A run of records:
● ● ●
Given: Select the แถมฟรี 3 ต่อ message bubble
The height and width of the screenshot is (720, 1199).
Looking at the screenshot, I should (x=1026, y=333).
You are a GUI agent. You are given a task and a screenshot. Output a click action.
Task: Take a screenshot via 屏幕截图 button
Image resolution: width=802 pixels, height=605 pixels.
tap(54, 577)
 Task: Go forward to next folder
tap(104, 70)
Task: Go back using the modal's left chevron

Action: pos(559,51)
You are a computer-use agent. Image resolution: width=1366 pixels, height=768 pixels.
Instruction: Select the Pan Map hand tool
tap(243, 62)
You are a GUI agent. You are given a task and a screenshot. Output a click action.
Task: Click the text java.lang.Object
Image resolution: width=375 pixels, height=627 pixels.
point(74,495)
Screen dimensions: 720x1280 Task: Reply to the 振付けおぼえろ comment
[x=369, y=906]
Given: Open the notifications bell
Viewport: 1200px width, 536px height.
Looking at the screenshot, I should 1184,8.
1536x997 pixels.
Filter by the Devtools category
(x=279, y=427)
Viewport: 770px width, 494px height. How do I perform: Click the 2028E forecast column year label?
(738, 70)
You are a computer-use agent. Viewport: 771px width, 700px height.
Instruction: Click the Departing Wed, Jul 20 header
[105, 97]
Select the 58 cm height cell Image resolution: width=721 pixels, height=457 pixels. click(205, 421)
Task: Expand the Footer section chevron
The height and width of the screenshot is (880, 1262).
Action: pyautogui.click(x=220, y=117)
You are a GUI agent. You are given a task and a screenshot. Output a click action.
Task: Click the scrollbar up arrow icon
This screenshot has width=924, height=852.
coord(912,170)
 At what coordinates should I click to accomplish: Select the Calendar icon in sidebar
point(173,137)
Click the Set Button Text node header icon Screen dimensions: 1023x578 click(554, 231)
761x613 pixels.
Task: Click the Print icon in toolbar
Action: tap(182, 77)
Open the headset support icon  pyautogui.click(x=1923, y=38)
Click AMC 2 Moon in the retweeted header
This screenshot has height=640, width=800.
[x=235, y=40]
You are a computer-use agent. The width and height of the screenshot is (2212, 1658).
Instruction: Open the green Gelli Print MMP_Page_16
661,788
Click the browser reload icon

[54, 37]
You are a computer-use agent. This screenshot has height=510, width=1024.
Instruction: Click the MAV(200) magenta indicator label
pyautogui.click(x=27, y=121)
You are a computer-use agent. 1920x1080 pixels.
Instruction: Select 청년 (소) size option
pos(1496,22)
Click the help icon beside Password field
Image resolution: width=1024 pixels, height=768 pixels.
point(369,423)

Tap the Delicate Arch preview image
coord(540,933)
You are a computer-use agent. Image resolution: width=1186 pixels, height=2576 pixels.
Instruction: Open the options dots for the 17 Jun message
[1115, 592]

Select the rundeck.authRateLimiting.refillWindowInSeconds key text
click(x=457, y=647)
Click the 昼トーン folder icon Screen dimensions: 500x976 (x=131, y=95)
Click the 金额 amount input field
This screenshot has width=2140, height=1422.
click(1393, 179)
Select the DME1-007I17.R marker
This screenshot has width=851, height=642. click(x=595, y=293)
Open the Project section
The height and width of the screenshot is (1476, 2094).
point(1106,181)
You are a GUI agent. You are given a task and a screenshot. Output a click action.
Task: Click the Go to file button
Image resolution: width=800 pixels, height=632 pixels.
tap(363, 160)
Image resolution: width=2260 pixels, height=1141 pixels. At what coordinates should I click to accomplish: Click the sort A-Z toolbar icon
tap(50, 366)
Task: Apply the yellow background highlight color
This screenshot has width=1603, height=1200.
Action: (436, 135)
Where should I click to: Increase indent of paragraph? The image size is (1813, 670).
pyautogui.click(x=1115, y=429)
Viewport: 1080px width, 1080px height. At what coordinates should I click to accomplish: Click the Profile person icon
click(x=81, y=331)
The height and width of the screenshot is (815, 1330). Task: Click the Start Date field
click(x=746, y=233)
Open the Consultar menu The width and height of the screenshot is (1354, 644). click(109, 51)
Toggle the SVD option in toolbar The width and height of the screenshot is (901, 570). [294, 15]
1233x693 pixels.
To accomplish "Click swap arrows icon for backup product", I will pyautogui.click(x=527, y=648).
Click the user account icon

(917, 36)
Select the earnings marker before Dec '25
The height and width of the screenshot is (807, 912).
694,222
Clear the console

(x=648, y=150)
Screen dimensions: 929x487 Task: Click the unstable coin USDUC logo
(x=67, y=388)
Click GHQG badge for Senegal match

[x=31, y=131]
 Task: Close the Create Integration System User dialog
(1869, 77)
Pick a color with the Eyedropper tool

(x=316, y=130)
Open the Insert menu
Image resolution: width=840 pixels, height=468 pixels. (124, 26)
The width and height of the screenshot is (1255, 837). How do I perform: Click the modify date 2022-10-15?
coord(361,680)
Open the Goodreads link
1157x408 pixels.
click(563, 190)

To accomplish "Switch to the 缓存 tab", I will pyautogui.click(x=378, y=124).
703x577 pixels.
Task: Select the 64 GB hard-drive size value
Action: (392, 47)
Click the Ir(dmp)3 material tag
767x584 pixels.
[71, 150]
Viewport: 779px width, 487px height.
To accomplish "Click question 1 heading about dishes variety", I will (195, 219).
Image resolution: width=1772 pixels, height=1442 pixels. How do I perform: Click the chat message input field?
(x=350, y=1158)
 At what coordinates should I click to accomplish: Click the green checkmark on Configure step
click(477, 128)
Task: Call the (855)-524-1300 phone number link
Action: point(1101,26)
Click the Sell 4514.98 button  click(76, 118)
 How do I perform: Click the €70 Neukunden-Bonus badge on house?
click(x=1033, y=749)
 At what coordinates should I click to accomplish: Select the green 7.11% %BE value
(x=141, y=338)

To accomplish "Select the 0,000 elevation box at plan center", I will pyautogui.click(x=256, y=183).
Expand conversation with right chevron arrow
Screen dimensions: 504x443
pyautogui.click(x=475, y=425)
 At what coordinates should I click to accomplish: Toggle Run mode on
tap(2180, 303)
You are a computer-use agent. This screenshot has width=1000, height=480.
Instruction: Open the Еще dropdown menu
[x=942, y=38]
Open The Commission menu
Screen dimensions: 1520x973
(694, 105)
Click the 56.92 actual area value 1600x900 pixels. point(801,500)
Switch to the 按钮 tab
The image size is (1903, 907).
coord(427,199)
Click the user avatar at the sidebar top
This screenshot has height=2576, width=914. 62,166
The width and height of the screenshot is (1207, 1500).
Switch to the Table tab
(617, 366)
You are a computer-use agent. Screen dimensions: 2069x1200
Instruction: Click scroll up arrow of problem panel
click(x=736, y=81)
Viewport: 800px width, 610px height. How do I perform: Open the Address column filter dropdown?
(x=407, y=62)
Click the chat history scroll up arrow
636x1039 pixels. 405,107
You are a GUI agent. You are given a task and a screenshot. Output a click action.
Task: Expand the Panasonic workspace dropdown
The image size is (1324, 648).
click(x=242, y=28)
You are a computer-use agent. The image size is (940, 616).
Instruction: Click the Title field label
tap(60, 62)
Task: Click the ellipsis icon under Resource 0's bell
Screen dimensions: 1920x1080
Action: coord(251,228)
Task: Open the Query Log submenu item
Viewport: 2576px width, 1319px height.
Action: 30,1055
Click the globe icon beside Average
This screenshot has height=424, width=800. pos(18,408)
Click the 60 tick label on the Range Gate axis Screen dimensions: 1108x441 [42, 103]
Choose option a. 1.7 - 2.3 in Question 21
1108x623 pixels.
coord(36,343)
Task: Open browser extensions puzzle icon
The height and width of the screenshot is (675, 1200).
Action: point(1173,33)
● ● ●
▸ Written task: Copy every one of the records above word for word, keeping each line as it is.

▸ Completed exercise:
Given: Select the แถมฟรี 3 ต่อ message bubble
The height and width of the screenshot is (720, 1199).
Looking at the screenshot, I should (x=1026, y=333).
You are a GUI agent. You are given a task and a screenshot. Output a click action.
Task: Take a screenshot via 屏幕截图 button
Image resolution: width=802 pixels, height=605 pixels.
tap(54, 577)
 Task: Go forward to next folder
tap(104, 70)
Task: Go back using the modal's left chevron

Action: pos(559,51)
You are a computer-use agent. Image resolution: width=1366 pixels, height=768 pixels.
Instruction: Select the Pan Map hand tool
tap(243, 62)
You are a GUI agent. You are given a task and a screenshot. Output a click action.
Task: Click the text java.lang.Object
Image resolution: width=375 pixels, height=627 pixels.
point(74,495)
Screen dimensions: 720x1280 Task: Reply to the 振付けおぼえろ comment
[x=369, y=906]
Given: Open the notifications bell
Viewport: 1200px width, 536px height.
Looking at the screenshot, I should 1184,8.
1536x997 pixels.
Filter by the Devtools category
(x=279, y=427)
Viewport: 770px width, 494px height. How do I perform: Click the 2028E forecast column year label?
(738, 70)
You are a computer-use agent. Viewport: 771px width, 700px height.
Instruction: Click the Departing Wed, Jul 20 header
[105, 97]
Select the 58 cm height cell Image resolution: width=721 pixels, height=457 pixels. click(205, 421)
Task: Expand the Footer section chevron
The height and width of the screenshot is (880, 1262).
Action: pyautogui.click(x=220, y=117)
You are a GUI agent. You are given a task and a screenshot. Output a click action.
Task: Click the scrollbar up arrow icon
This screenshot has width=924, height=852.
coord(912,170)
 At what coordinates should I click to accomplish: Select the Calendar icon in sidebar
point(173,137)
Click the Set Button Text node header icon Screen dimensions: 1023x578 click(554, 231)
761x613 pixels.
Task: Click the Print icon in toolbar
Action: tap(182, 77)
Open the headset support icon  pyautogui.click(x=1923, y=38)
Click AMC 2 Moon in the retweeted header
This screenshot has height=640, width=800.
[x=235, y=40]
You are a computer-use agent. The width and height of the screenshot is (2212, 1658).
Instruction: Open the green Gelli Print MMP_Page_16
661,788
Click the browser reload icon

[54, 37]
You are a computer-use agent. This screenshot has height=510, width=1024.
Instruction: Click the MAV(200) magenta indicator label
pyautogui.click(x=27, y=121)
You are a computer-use agent. 1920x1080 pixels.
Instruction: Select 청년 (소) size option
pos(1496,22)
Click the help icon beside Password field
Image resolution: width=1024 pixels, height=768 pixels.
point(369,423)

Tap the Delicate Arch preview image
coord(540,933)
You are a computer-use agent. Image resolution: width=1186 pixels, height=2576 pixels.
Instruction: Open the options dots for the 17 Jun message
[1115, 592]

Select the rundeck.authRateLimiting.refillWindowInSeconds key text
click(x=457, y=647)
Click the 昼トーン folder icon Screen dimensions: 500x976 (x=131, y=95)
Click the 金额 amount input field
This screenshot has width=2140, height=1422.
click(1393, 179)
Select the DME1-007I17.R marker
This screenshot has width=851, height=642. click(x=595, y=293)
Open the Project section
The height and width of the screenshot is (1476, 2094).
point(1106,181)
You are a GUI agent. You are given a task and a screenshot. Output a click action.
Task: Click the Go to file button
Image resolution: width=800 pixels, height=632 pixels.
tap(363, 160)
Image resolution: width=2260 pixels, height=1141 pixels. At what coordinates should I click to accomplish: Click the sort A-Z toolbar icon
tap(50, 366)
Task: Apply the yellow background highlight color
This screenshot has width=1603, height=1200.
Action: (436, 135)
Where should I click to: Increase indent of paragraph? The image size is (1813, 670).
pyautogui.click(x=1115, y=429)
Viewport: 1080px width, 1080px height. At what coordinates should I click to accomplish: Click the Profile person icon
click(x=81, y=331)
The height and width of the screenshot is (815, 1330). Task: Click the Start Date field
click(x=746, y=233)
Open the Consultar menu The width and height of the screenshot is (1354, 644). click(109, 51)
Toggle the SVD option in toolbar The width and height of the screenshot is (901, 570). [294, 15]
1233x693 pixels.
To accomplish "Click swap arrows icon for backup product", I will pyautogui.click(x=527, y=648).
Click the user account icon

(917, 36)
Select the earnings marker before Dec '25
The height and width of the screenshot is (807, 912).
694,222
Clear the console

(x=648, y=150)
Screen dimensions: 929x487 Task: Click the unstable coin USDUC logo
(x=67, y=388)
Click GHQG badge for Senegal match

[x=31, y=131]
 Task: Close the Create Integration System User dialog
(1869, 77)
Pick a color with the Eyedropper tool

(x=316, y=130)
Open the Insert menu
Image resolution: width=840 pixels, height=468 pixels. (124, 26)
The width and height of the screenshot is (1255, 837). How do I perform: Click the modify date 2022-10-15?
coord(361,680)
Open the Goodreads link
1157x408 pixels.
click(563, 190)

To accomplish "Switch to the 缓存 tab", I will pyautogui.click(x=378, y=124).
703x577 pixels.
Task: Select the 64 GB hard-drive size value
Action: (392, 47)
Click the Ir(dmp)3 material tag
767x584 pixels.
[71, 150]
Viewport: 779px width, 487px height.
To accomplish "Click question 1 heading about dishes variety", I will (195, 219).
Image resolution: width=1772 pixels, height=1442 pixels. How do I perform: Click the chat message input field?
(x=350, y=1158)
 At what coordinates should I click to accomplish: Click the green checkmark on Configure step
click(477, 128)
Task: Call the (855)-524-1300 phone number link
Action: point(1101,26)
Click the Sell 4514.98 button  click(76, 118)
 How do I perform: Click the €70 Neukunden-Bonus badge on house?
click(x=1033, y=749)
 At what coordinates should I click to accomplish: Select the green 7.11% %BE value
(x=141, y=338)

To accomplish "Select the 0,000 elevation box at plan center", I will pyautogui.click(x=256, y=183).
Expand conversation with right chevron arrow
Screen dimensions: 504x443
pyautogui.click(x=475, y=425)
 At what coordinates should I click to accomplish: Toggle Run mode on
tap(2180, 303)
You are a computer-use agent. This screenshot has width=1000, height=480.
Instruction: Open the Еще dropdown menu
[x=942, y=38]
Open The Commission menu
Screen dimensions: 1520x973
(694, 105)
Click the 56.92 actual area value 1600x900 pixels. point(801,500)
Switch to the 按钮 tab
The image size is (1903, 907).
coord(427,199)
Click the user avatar at the sidebar top
This screenshot has height=2576, width=914. 62,166
The width and height of the screenshot is (1207, 1500).
Switch to the Table tab
(617, 366)
You are a computer-use agent. Screen dimensions: 2069x1200
Instruction: Click scroll up arrow of problem panel
click(x=736, y=81)
Viewport: 800px width, 610px height. How do I perform: Open the Address column filter dropdown?
(x=407, y=62)
Click the chat history scroll up arrow
636x1039 pixels. 405,107
You are a GUI agent. You are given a task and a screenshot. Output a click action.
Task: Expand the Panasonic workspace dropdown
The image size is (1324, 648).
click(x=242, y=28)
You are a computer-use agent. The image size is (940, 616).
Instruction: Click the Title field label
tap(60, 62)
Task: Click the ellipsis icon under Resource 0's bell
Screen dimensions: 1920x1080
Action: coord(251,228)
Task: Open the Query Log submenu item
Viewport: 2576px width, 1319px height.
Action: 30,1055
Click the globe icon beside Average
This screenshot has height=424, width=800. pos(18,408)
Click the 60 tick label on the Range Gate axis Screen dimensions: 1108x441 [42, 103]
Choose option a. 1.7 - 2.3 in Question 21
1108x623 pixels.
coord(36,343)
Task: Open browser extensions puzzle icon
The height and width of the screenshot is (675, 1200).
Action: point(1173,33)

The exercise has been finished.